** start PROVIDED INFORMATION **
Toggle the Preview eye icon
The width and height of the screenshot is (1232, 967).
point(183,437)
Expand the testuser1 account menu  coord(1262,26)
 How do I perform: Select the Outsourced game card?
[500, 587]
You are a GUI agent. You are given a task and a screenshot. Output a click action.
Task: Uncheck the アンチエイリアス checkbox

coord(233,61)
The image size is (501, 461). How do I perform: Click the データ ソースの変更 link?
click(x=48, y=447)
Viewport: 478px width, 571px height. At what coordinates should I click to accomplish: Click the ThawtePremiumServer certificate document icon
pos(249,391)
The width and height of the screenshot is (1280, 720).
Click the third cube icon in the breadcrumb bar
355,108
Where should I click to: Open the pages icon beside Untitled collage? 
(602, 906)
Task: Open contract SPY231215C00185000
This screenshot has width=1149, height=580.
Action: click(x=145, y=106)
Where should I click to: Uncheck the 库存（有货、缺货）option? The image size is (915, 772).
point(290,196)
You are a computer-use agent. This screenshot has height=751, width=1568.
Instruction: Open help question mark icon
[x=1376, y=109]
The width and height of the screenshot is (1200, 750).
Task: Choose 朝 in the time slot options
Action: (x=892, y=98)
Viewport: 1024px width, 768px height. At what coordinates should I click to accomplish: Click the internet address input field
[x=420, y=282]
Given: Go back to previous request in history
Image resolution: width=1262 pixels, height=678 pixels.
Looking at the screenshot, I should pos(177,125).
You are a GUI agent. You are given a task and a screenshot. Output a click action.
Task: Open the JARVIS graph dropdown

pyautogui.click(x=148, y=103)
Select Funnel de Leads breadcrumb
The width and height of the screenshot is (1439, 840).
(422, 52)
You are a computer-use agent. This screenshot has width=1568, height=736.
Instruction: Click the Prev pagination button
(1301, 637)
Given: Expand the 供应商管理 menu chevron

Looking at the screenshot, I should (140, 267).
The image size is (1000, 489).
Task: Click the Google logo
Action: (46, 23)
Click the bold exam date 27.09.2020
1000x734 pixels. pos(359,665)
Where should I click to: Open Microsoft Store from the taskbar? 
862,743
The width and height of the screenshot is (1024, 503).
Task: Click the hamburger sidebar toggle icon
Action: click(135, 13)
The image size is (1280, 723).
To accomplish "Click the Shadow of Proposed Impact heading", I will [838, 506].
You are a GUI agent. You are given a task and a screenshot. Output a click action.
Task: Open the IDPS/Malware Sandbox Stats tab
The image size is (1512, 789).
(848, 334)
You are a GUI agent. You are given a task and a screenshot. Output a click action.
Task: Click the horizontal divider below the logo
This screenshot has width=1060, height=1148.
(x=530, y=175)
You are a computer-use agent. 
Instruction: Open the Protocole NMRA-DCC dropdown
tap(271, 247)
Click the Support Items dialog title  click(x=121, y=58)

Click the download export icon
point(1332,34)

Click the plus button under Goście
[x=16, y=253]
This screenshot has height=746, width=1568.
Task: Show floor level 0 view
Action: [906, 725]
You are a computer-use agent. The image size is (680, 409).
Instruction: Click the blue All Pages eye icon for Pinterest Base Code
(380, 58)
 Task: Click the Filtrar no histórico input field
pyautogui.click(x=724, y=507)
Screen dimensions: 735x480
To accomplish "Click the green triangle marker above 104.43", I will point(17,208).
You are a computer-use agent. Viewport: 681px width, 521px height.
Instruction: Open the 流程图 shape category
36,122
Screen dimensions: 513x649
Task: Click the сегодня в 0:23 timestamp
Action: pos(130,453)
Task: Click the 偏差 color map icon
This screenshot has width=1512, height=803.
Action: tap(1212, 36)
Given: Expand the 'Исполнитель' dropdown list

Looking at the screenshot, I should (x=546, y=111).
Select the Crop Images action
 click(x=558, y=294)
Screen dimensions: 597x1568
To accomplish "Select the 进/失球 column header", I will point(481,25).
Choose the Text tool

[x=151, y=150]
** end PROVIDED INFORMATION **
**DIRECTION:**
Convert the records above into a Markdown table with the columns Row and Line. Number each row and leave out blank lines.

**TASK RESPONSE:**
| Row | Line |
|---|---|
| 1 | Toggle the Preview eye icon |
| 2 | The width and height of the screenshot is (1232, 967). |
| 3 | point(183,437) |
| 4 | Expand the testuser1 account menu  coord(1262,26) |
| 5 |  How do I perform: Select the Outsourced game card? |
| 6 | [500, 587] |
| 7 | You are a GUI agent. You are given a task and a screenshot. Output a click action. |
| 8 | Task: Uncheck the アンチエイリアス checkbox |
| 9 | coord(233,61) |
| 10 | The image size is (501, 461). How do I perform: Click the データ ソースの変更 link? |
| 11 | click(x=48, y=447) |
| 12 | Viewport: 478px width, 571px height. At what coordinates should I click to accomplish: Click the ThawtePremiumServer certificate document icon |
| 13 | pos(249,391) |
| 14 | The width and height of the screenshot is (1280, 720). |
| 15 | Click the third cube icon in the breadcrumb bar |
| 16 | 355,108 |
| 17 | Where should I click to: Open the pages icon beside Untitled collage?  |
| 18 | (602, 906) |
| 19 | Task: Open contract SPY231215C00185000 |
| 20 | This screenshot has width=1149, height=580. |
| 21 | Action: click(x=145, y=106) |
| 22 | Where should I click to: Uncheck the 库存（有货、缺货）option? The image size is (915, 772). |
| 23 | point(290,196) |
| 24 | You are a computer-use agent. This screenshot has height=751, width=1568. |
| 25 | Instruction: Open help question mark icon |
| 26 | [x=1376, y=109] |
| 27 | The width and height of the screenshot is (1200, 750). |
| 28 | Task: Choose 朝 in the time slot options |
| 29 | Action: (x=892, y=98) |
| 30 | Viewport: 1024px width, 768px height. At what coordinates should I click to accomplish: Click the internet address input field |
| 31 | [x=420, y=282] |
| 32 | Given: Go back to previous request in history |
| 33 | Image resolution: width=1262 pixels, height=678 pixels. |
| 34 | Looking at the screenshot, I should pos(177,125). |
| 35 | You are a GUI agent. You are given a task and a screenshot. Output a click action. |
| 36 | Task: Open the JARVIS graph dropdown |
| 37 | pyautogui.click(x=148, y=103) |
| 38 | Select Funnel de Leads breadcrumb |
| 39 | The width and height of the screenshot is (1439, 840). |
| 40 | (422, 52) |
| 41 | You are a computer-use agent. This screenshot has width=1568, height=736. |
| 42 | Instruction: Click the Prev pagination button |
| 43 | (1301, 637) |
| 44 | Given: Expand the 供应商管理 menu chevron |
| 45 | Looking at the screenshot, I should (140, 267). |
| 46 | The image size is (1000, 489). |
| 47 | Task: Click the Google logo |
| 48 | Action: (46, 23) |
| 49 | Click the bold exam date 27.09.2020 |
| 50 | 1000x734 pixels. pos(359,665) |
| 51 | Where should I click to: Open Microsoft Store from the taskbar?  |
| 52 | 862,743 |
| 53 | The width and height of the screenshot is (1024, 503). |
| 54 | Task: Click the hamburger sidebar toggle icon |
| 55 | Action: click(135, 13) |
| 56 | The image size is (1280, 723). |
| 57 | To accomplish "Click the Shadow of Proposed Impact heading", I will [838, 506]. |
| 58 | You are a GUI agent. You are given a task and a screenshot. Output a click action. |
| 59 | Task: Open the IDPS/Malware Sandbox Stats tab |
| 60 | The image size is (1512, 789). |
| 61 | (848, 334) |
| 62 | You are a GUI agent. You are given a task and a screenshot. Output a click action. |
| 63 | Task: Click the horizontal divider below the logo |
| 64 | This screenshot has width=1060, height=1148. |
| 65 | (x=530, y=175) |
| 66 | You are a computer-use agent.  |
| 67 | Instruction: Open the Protocole NMRA-DCC dropdown |
| 68 | tap(271, 247) |
| 69 | Click the Support Items dialog title  click(x=121, y=58) |
| 70 | Click the download export icon |
| 71 | point(1332,34) |
| 72 | Click the plus button under Goście |
| 73 | [x=16, y=253] |
| 74 | This screenshot has height=746, width=1568. |
| 75 | Task: Show floor level 0 view |
| 76 | Action: [906, 725] |
| 77 | You are a computer-use agent. The image size is (680, 409). |
| 78 | Instruction: Click the blue All Pages eye icon for Pinterest Base Code |
| 79 | (380, 58) |
| 80 |  Task: Click the Filtrar no histórico input field |
| 81 | pyautogui.click(x=724, y=507) |
| 82 | Screen dimensions: 735x480 |
| 83 | To accomplish "Click the green triangle marker above 104.43", I will point(17,208). |
| 84 | You are a computer-use agent. Viewport: 681px width, 521px height. |
| 85 | Instruction: Open the 流程图 shape category |
| 86 | 36,122 |
| 87 | Screen dimensions: 513x649 |
| 88 | Task: Click the сегодня в 0:23 timestamp |
| 89 | Action: pos(130,453) |
| 90 | Task: Click the 偏差 color map icon |
| 91 | This screenshot has width=1512, height=803. |
| 92 | Action: tap(1212, 36) |
| 93 | Given: Expand the 'Исполнитель' dropdown list |
| 94 | Looking at the screenshot, I should (x=546, y=111). |
| 95 | Select the Crop Images action |
| 96 |  click(x=558, y=294) |
| 97 | Screen dimensions: 597x1568 |
| 98 | To accomplish "Select the 进/失球 column header", I will point(481,25). |
| 99 | Choose the Text tool |
| 100 | [x=151, y=150] |